Peki, oyun nedir ve oyuncu kime denir?

Bu sorunun birçok yanıtı var. Oyun ve oyuncu kavramlarına yaklaşım içerisine giren kişi, kendi dünyasının uzantısı olan bir düşünceyle bu kavramlara hayatiyet kazandırır.
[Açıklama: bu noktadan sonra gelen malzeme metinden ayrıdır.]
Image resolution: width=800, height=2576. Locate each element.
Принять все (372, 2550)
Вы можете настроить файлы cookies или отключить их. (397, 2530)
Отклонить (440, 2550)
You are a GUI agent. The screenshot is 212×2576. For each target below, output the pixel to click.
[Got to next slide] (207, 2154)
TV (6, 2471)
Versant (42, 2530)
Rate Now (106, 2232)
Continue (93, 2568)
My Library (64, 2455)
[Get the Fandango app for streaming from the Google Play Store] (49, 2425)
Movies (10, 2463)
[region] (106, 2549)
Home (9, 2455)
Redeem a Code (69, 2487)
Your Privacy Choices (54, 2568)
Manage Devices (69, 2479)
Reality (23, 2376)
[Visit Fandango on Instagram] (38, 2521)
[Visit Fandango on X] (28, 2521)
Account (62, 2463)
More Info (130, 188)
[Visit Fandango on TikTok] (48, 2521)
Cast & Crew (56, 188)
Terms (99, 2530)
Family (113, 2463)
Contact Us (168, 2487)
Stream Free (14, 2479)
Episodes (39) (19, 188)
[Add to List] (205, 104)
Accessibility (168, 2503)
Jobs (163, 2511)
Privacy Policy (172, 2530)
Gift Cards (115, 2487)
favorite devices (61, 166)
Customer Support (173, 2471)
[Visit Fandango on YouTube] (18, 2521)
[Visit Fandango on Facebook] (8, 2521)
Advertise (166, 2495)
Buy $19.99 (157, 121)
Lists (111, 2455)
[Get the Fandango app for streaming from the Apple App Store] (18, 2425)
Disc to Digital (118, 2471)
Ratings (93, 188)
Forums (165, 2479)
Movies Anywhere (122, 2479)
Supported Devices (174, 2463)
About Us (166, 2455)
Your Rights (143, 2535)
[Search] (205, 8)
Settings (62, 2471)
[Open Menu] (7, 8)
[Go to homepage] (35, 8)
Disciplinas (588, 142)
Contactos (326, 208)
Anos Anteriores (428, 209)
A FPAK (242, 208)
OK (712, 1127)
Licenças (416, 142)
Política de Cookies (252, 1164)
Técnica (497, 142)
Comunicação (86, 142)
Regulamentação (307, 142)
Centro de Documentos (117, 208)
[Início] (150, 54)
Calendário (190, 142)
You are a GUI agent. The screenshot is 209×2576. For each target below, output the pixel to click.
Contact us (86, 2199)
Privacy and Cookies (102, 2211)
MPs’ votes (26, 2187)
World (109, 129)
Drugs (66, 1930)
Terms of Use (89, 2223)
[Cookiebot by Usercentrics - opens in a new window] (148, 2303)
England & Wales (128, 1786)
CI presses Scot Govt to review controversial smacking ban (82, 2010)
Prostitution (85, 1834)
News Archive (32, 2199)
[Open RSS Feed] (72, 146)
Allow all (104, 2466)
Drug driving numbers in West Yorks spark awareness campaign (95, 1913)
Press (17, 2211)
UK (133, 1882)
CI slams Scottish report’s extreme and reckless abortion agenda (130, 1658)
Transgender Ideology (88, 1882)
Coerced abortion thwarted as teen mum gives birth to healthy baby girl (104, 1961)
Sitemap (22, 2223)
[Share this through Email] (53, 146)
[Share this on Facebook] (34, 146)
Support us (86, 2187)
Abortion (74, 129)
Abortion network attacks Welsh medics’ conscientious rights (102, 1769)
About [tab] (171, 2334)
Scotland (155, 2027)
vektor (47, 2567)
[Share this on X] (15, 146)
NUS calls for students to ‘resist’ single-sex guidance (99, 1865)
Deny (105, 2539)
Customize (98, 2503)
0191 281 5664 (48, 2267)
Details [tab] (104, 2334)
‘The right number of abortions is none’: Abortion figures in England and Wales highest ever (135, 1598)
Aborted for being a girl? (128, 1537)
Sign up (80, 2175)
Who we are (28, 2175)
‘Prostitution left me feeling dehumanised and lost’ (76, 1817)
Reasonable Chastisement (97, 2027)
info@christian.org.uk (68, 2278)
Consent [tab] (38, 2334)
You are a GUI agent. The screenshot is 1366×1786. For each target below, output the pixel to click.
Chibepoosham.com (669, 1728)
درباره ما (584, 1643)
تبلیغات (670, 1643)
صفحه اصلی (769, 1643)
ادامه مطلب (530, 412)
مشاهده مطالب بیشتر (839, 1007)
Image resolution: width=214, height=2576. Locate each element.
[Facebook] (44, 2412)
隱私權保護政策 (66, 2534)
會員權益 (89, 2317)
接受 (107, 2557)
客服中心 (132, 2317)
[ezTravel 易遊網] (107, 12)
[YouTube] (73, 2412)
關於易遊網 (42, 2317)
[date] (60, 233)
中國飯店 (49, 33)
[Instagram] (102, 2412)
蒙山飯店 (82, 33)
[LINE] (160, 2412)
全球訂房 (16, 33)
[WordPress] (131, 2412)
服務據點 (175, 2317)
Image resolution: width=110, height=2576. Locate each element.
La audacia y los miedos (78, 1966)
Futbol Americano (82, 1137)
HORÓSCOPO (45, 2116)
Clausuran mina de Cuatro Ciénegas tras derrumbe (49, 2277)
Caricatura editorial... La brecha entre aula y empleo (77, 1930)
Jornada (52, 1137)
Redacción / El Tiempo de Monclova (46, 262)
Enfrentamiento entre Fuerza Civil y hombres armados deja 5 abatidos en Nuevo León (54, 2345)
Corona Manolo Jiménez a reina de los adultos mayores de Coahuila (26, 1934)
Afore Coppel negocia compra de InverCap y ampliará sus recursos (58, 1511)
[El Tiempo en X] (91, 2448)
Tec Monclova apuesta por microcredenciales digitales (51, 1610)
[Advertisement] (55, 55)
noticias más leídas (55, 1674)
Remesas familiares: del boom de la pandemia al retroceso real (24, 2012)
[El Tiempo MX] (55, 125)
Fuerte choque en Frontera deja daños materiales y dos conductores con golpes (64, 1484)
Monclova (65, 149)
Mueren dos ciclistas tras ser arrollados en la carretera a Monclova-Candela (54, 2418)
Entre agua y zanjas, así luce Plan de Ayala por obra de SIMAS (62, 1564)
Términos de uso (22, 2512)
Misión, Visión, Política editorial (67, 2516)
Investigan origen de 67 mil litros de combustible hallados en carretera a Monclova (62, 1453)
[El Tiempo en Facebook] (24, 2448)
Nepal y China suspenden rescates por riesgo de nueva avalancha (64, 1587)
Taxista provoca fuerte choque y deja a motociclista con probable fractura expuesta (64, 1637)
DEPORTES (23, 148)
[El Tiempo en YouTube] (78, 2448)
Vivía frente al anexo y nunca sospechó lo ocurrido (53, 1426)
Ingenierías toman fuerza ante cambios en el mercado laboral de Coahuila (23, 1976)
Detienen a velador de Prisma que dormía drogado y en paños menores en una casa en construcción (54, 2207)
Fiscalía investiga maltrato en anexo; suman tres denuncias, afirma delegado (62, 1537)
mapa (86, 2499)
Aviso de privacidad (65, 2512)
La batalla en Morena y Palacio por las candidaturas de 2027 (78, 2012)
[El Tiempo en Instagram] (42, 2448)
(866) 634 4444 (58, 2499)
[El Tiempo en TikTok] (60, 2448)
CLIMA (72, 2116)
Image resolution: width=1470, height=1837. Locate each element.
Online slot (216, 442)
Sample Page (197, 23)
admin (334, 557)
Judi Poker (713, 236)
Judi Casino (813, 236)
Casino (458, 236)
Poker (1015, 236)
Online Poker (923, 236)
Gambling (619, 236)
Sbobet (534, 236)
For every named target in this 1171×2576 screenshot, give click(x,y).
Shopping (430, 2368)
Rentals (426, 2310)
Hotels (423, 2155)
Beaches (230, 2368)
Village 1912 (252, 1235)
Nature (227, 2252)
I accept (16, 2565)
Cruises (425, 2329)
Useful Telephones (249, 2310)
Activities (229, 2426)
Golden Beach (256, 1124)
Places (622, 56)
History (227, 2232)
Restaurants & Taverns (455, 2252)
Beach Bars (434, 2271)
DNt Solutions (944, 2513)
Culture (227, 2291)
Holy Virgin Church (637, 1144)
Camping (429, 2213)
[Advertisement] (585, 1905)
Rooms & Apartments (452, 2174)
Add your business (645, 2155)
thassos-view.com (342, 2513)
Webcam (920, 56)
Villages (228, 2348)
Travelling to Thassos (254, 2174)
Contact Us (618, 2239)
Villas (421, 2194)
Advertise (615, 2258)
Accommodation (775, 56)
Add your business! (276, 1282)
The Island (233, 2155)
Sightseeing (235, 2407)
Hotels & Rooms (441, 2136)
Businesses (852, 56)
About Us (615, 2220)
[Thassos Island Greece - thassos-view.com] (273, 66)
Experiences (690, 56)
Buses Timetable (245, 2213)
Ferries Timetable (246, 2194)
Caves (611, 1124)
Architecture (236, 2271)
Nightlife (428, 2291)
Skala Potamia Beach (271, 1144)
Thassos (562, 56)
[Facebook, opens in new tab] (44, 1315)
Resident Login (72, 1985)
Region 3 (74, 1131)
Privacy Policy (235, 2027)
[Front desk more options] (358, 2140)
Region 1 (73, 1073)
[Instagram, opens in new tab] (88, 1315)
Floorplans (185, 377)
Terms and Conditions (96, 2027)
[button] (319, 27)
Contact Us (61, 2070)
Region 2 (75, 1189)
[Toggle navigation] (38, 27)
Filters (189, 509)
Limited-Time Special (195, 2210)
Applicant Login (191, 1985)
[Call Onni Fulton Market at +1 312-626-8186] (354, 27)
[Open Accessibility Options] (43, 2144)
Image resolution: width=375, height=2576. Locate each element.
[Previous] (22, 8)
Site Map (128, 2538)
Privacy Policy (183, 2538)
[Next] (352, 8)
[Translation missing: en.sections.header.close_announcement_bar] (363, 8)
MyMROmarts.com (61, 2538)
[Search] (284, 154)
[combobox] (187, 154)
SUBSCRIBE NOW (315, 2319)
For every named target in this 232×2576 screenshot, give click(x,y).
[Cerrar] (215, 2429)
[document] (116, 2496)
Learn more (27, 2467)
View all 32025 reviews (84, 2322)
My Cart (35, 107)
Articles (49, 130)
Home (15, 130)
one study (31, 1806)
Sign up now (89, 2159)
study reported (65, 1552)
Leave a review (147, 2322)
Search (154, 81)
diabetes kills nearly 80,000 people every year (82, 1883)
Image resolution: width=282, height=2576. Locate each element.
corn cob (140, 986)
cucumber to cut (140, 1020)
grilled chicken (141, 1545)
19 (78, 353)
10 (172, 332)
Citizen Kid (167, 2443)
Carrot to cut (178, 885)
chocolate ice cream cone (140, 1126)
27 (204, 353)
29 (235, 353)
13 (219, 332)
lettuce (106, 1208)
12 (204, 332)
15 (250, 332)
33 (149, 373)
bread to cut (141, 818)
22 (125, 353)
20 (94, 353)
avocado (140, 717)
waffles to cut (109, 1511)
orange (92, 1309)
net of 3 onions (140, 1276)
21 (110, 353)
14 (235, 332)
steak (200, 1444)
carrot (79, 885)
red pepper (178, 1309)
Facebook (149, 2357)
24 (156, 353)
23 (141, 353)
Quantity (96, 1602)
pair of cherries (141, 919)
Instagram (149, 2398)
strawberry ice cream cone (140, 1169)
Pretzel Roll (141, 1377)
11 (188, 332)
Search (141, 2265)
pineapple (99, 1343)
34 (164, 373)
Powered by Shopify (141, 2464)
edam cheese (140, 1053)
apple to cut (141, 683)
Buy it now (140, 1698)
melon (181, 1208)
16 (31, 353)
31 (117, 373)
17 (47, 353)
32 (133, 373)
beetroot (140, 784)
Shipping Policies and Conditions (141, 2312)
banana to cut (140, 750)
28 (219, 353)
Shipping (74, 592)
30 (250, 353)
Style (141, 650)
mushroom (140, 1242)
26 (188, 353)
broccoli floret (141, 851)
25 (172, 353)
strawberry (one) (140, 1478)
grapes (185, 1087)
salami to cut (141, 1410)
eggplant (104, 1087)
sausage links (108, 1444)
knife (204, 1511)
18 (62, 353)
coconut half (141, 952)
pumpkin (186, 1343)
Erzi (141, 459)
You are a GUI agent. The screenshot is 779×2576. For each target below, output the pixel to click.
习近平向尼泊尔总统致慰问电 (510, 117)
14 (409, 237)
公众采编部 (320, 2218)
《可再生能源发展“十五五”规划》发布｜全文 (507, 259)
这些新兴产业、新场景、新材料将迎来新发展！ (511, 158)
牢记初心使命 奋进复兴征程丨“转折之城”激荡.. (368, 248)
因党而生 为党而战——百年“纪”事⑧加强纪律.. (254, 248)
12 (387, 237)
Bu soruya yanıt verecek olan kişi, kapitalizmin ilelebet muhafaza ve müdafaa edilmesi için oyunculuk tahkimatı yapmışsa yada yapıyorsa, o kişi, ister istemez, meta estetiğine hizmet etmek zorunda kalacağından, tiyatroda, sinemada ve televizyonda bir "reklâm figürü" olmanın ötesine asla geçemeyecektir.

Ancak...

Bu soruya yanıt verecek bir başka kişi, sosyalist dünya görüşünü benimsemişse, işçi sınıfının ideolojik, sınıfsal, siyasal ve toplumsal çıkarlarına hizmet etmek için kendisini kurgulamış demektir.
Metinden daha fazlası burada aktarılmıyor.